▶ **Tugas Latihan 1**
Cetak ulang secara persis bagian teks tentang penanggungan, mulai dari "J. Satrio dalam" dan berakhir pada "bank sebagai borg.".
▶ **Tugas Latihan 2**
Tentukan apakah setiap pernyataan berikut sesuai dengan teks tentang penanggungan: (a) dalam perjanjian penanggungan, pihak yang terlibat adalah debitur dan borg; (b) dalam ilustrasi perjanjian konstruksi, kontraktor berkedudukan sebagai debitur; (c) dalam bank garansi, bank berkedudukan sebagai borg. Jawab ya atau tidak untuk masing-masing pernyataan, disertai kutipan persis kata-kata teks yang menentukannya.

J. Satrio dalam bukunya, Hukum Jaminan, Hak-Hak Jaminan Pribadi Penanggungan (Borgtocht) dan Perikatan Tanggung-Menanggung menjelaskan dalam hal terdapat penanggungan, maka ada dua perjanjian yang berbeda, yaitu perjanjian pokok yang dijamin dan perjanjian penanggungannya.7 J. Satrio lebih lanjut menjelaskan pada perjanjian pokok yang terlibat adalah kreditur dan debitur, sedangkan dalam perjanjian penanggungan yang terlibat adalah kreditur dan borg.8 Merujuk pada penjelasan J. Satrio tersebut, jika diilustrasikan misalnya dalam suatu perjanjian konstruksi, maka dalam perjanjian konstruksi pihak yang terlibat adalah pemilik proyek (project owner) sebagai kreditur dengan kontraktor sebagai debitur. Jika perjanjian konstruksi tersebut kemudian dijamin dengan bank garansi, maka pihak dalam bank garansi adalah pemilik proyek (project owner) sebagai kreditur dan bank sebagai borg.

▶ **Bahan yang Disediakan**
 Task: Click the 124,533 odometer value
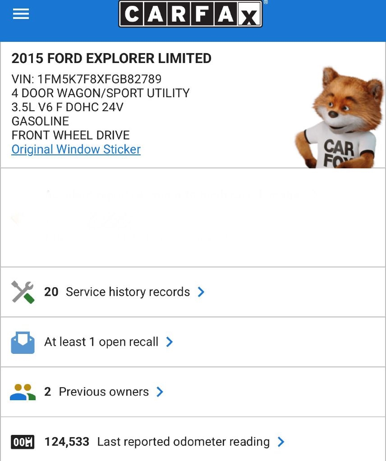tap(67, 442)
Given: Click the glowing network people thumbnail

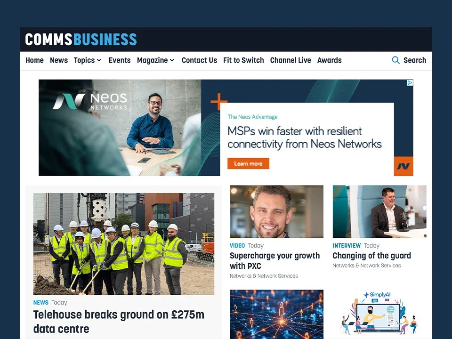Looking at the screenshot, I should 276,314.
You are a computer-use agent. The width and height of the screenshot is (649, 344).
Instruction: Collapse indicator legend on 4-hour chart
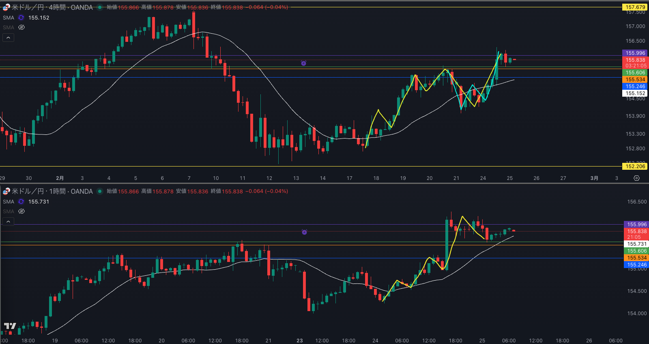pyautogui.click(x=8, y=38)
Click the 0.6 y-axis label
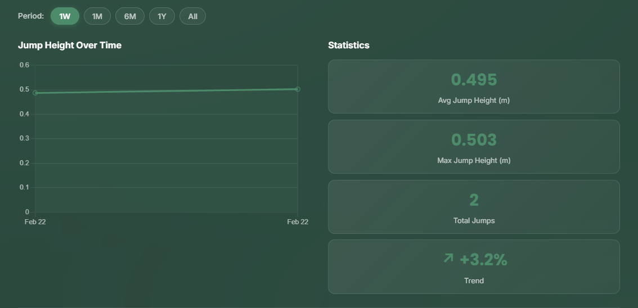Viewport: 638px width, 308px height. [24, 65]
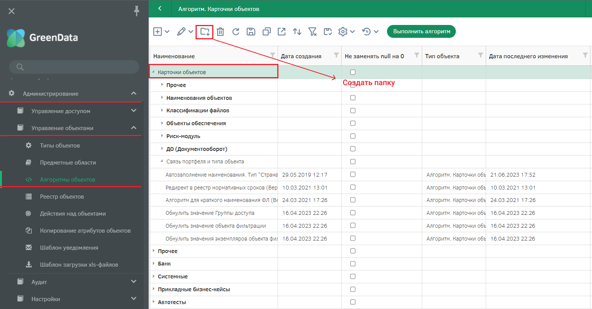Screen dimensions: 592x309
Task: Click the clear filter funnel icon
Action: [x=312, y=32]
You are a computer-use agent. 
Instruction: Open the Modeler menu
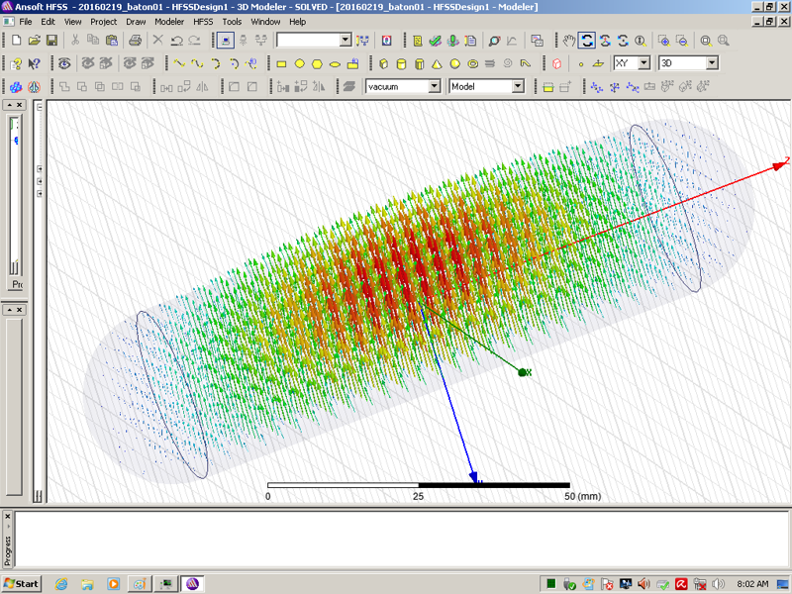169,21
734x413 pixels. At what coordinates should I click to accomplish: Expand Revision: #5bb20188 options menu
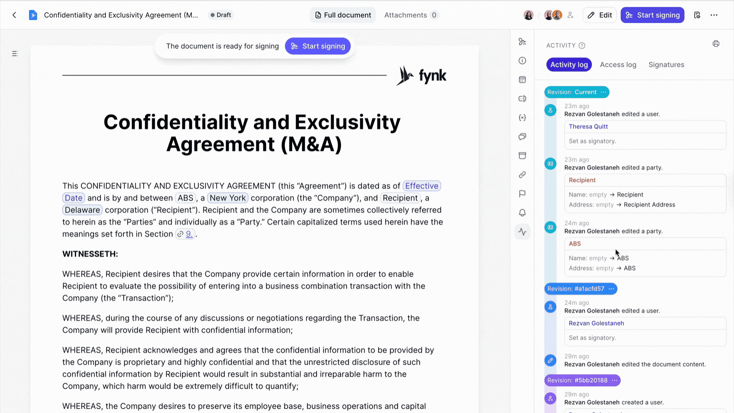click(614, 380)
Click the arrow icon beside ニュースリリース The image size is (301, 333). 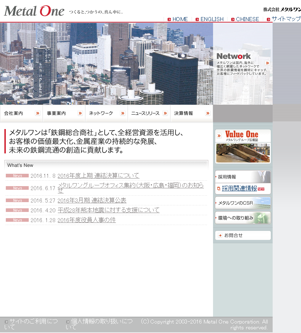[165, 113]
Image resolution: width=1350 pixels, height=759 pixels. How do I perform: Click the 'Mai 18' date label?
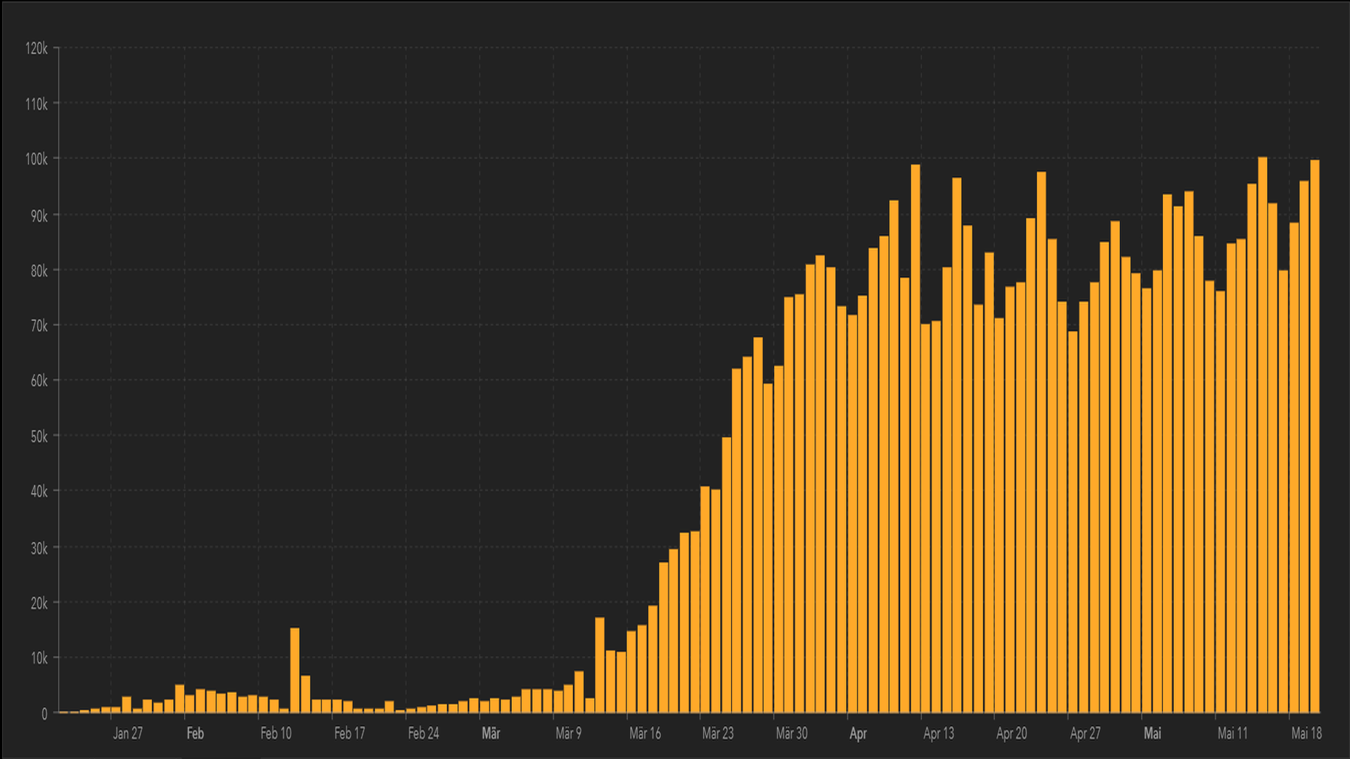click(x=1306, y=734)
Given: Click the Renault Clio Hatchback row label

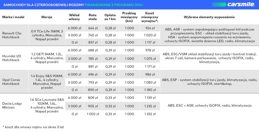Looking at the screenshot, I should point(12,35).
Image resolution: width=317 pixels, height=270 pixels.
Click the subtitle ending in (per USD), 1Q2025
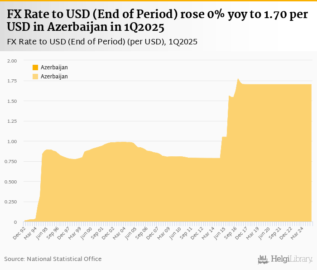pyautogui.click(x=102, y=42)
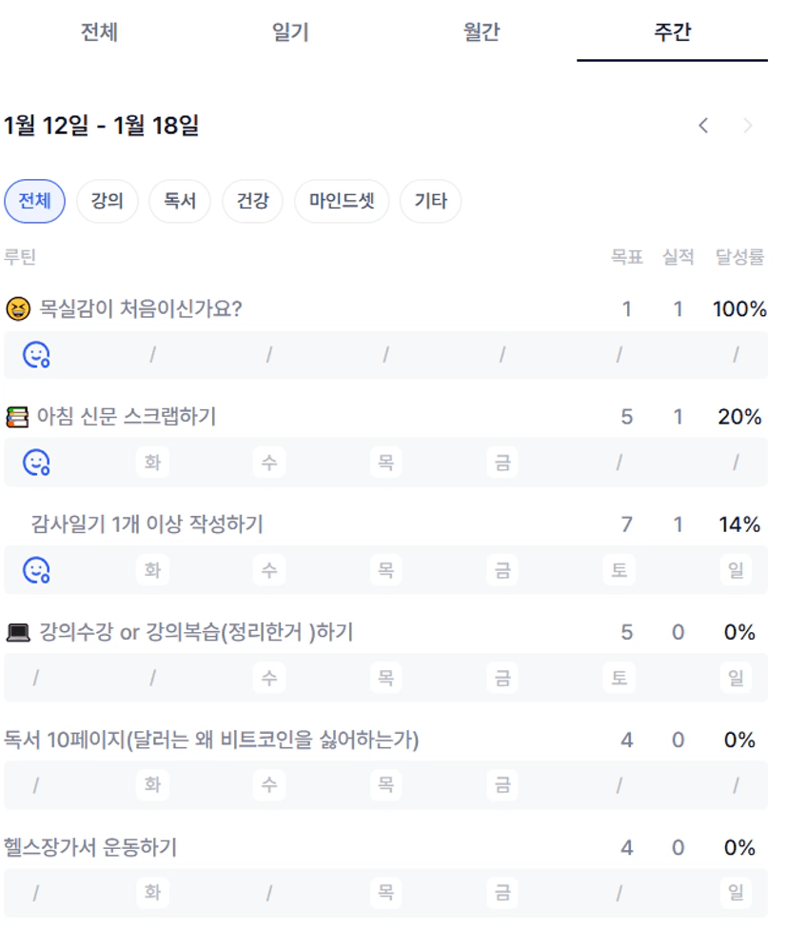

▶ **Jawaban Lengkap 1**
J. Satrio dalam bukunya, Hukum Jaminan, Hak-Hak Jaminan Pribadi Penanggungan (Borgtocht) dan Perikatan Tanggung-Menanggung menjelaskan dalam hal terdapat penanggungan, maka ada dua perjanjian yang berbeda, yaitu perjanjian pokok yang dijamin dan perjanjian penanggungannya.7 J. Satrio lebih lanjut menjelaskan pada perjanjian pokok yang terlibat adalah kreditur dan debitur, sedangkan dalam perjanjian penanggungan yang terlibat adalah kreditur dan borg.8 Merujuk pada penjelasan J. Satrio tersebut, jika diilustrasikan misalnya dalam suatu perjanjian konstruksi, maka dalam perjanjian konstruksi pihak yang terlibat adalah pemilik proyek (project owner) sebagai kreditur dengan kontraktor sebagai debitur. Jika perjanjian konstruksi tersebut kemudian dijamin dengan bank garansi, maka pihak dalam bank garansi adalah pemilik proyek (project owner) sebagai kreditur dan bank sebagai borg.

▶ **Jawaban Lengkap 2**
(a) Tidak: "dalam perjanjian penanggungan yang terlibat adalah kreditur dan borg"
(b) Ya: "kontraktor sebagai debitur"
(c) Ya: "bank sebagai borg"